On croit communément que le poète, aux yeux des Grecs, était « le créateur », et le poème « une création ». Cela est très beau et place très haut le poète. Mais la réalité est un peu différente. Après une première époque, celle des aèdes, où les poètes étaient leurs propres interprètes, il en vint une autre où l’on commença à distinguer l’auteur des vers et le chanteur ou acteur qui ne fait que les reproduire en public. On a dit alors μελῶν ποιητής, ou ἐπῶν ποιητής, par opposition à ῥαψῳδός ou ὑποκριτής. Puis, par abréviation, ποιητής, quand il était question d’odes ou de drames, a signifié l’auteur des vers, exactement comme quand, à la fin d’une pièce de théâtre, le public réclame aujourd’hui « l’auteur ». Mais cette dualité s’est peu à peu effacée du souvenir. Le poète, n’ayant plus besoin d’un truchement, mais gardant toujours le même nom, a paru alors devoir son titre à quelque conception plus élevée : c’est entouré de cette auréole de noblesse que son nom nous apparaît aujourd’hui.

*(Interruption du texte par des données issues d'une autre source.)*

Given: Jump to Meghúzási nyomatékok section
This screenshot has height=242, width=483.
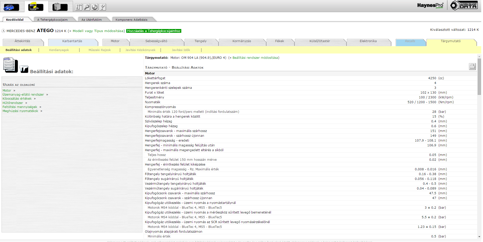Looking at the screenshot, I should [x=20, y=111].
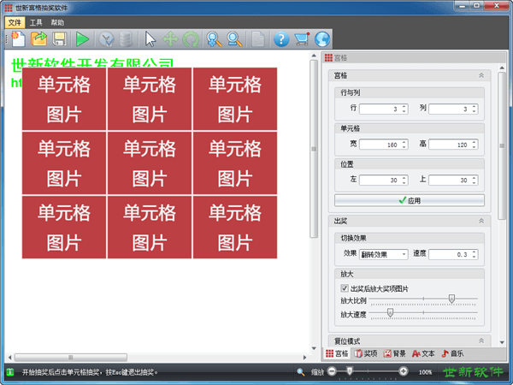The width and height of the screenshot is (513, 385).
Task: Click the 宽 width input field
Action: click(x=381, y=145)
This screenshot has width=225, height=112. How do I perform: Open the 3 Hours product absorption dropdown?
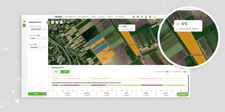click(x=38, y=38)

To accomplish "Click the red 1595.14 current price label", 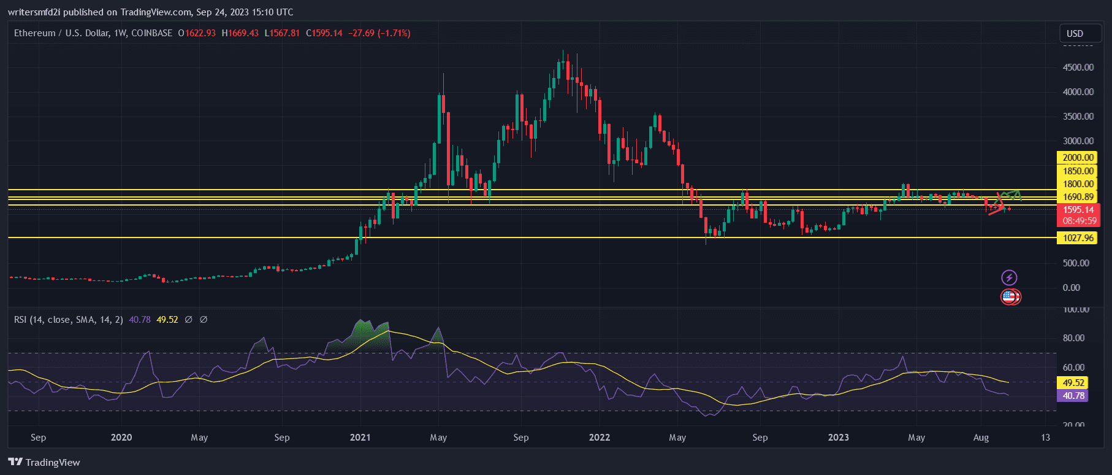I will [x=1078, y=210].
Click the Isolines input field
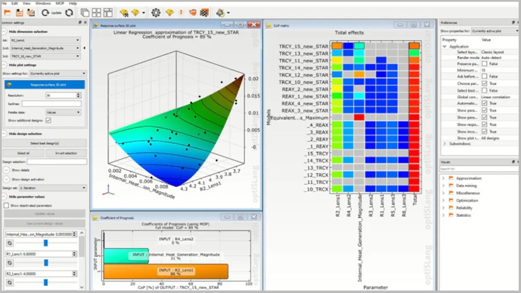The height and width of the screenshot is (293, 521). tap(52, 104)
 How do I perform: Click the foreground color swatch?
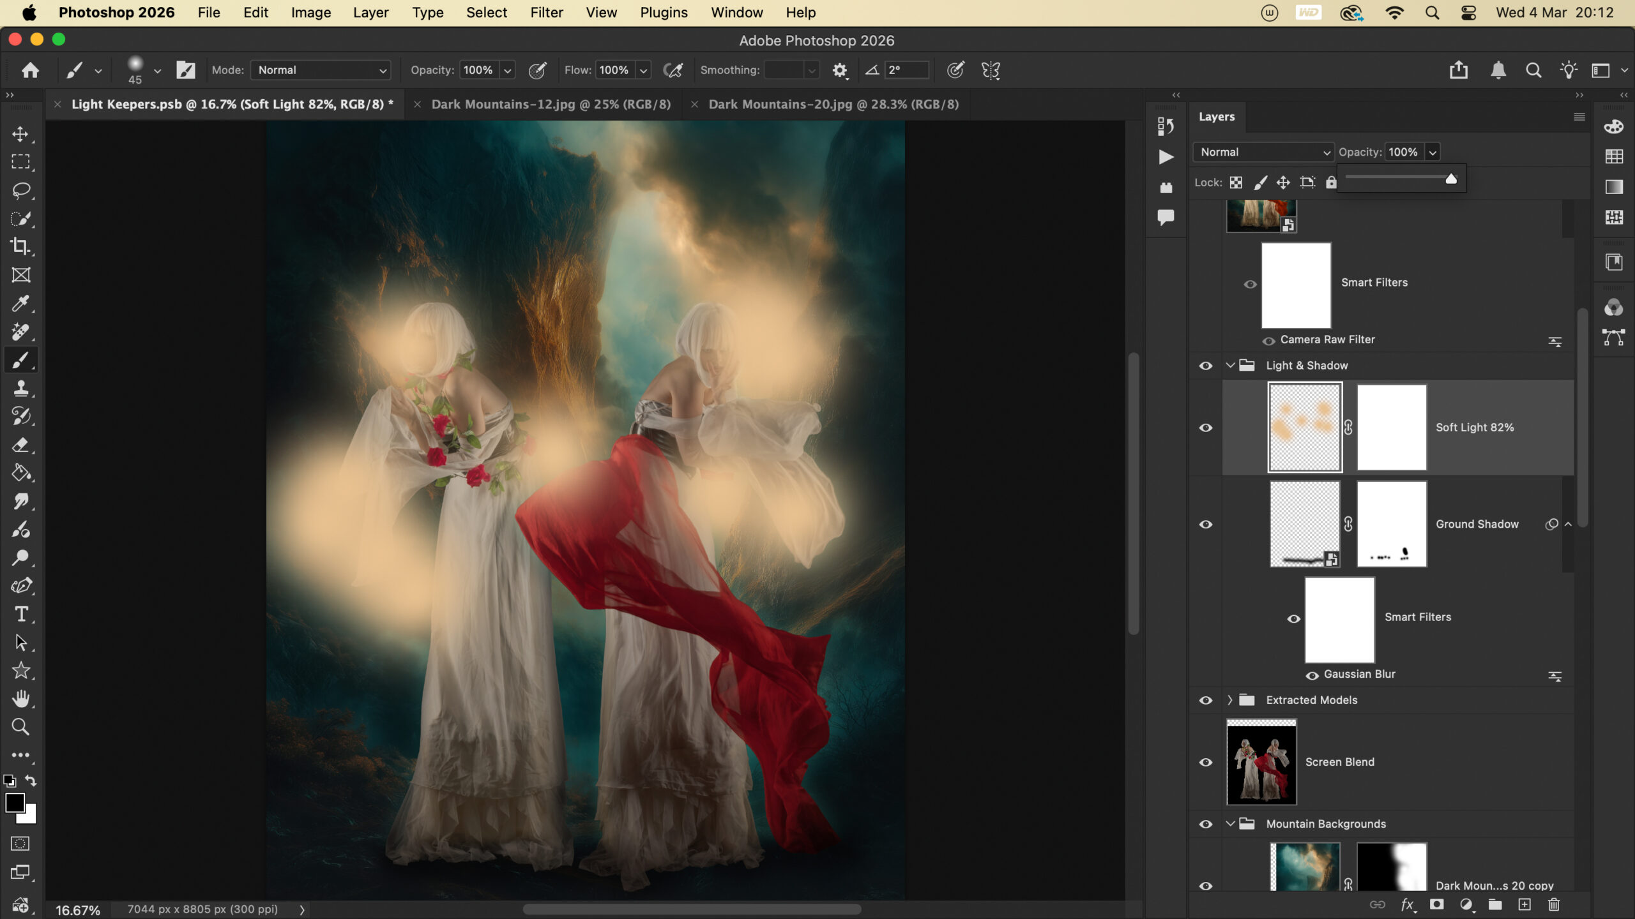[15, 803]
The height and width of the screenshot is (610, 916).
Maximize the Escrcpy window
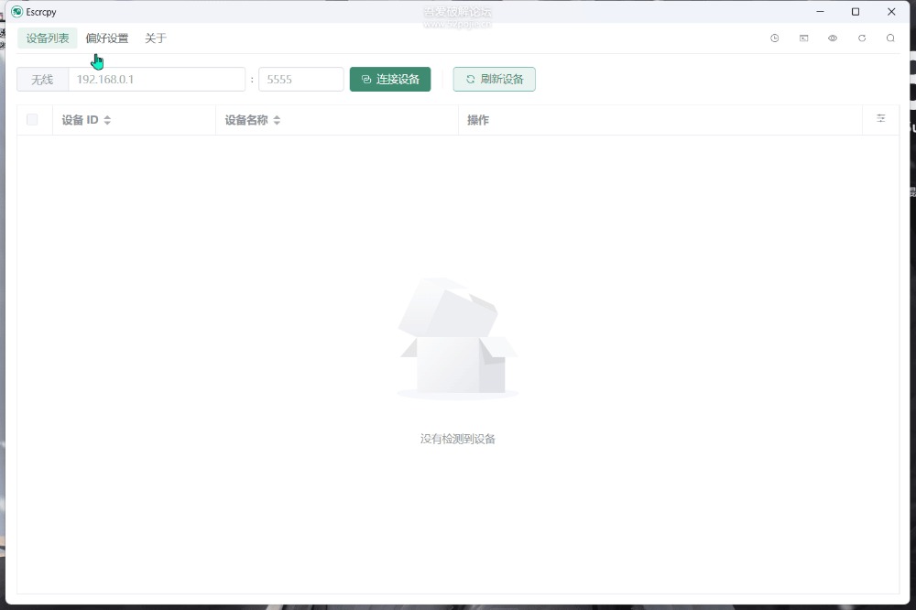856,12
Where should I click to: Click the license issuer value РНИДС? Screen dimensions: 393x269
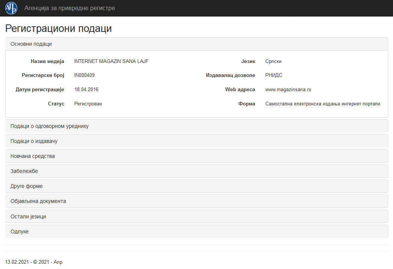[x=274, y=75]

Nous devons l’expression latine defunctus, pour désigner les morts, à une locution qui ne manquait pas de beauté en sa simplicité. Il faut compléter en defunctus vitâ, c’est-à-dire « qui s’est acquitté de la vie », celle-ci étant considérée comme une fonction difficile et sérieuse. Defunctorum memoria, c’est le souvenir de ceux qui, ayant servi en leur temps dans l’armée des vivants, ont reçu leur congé.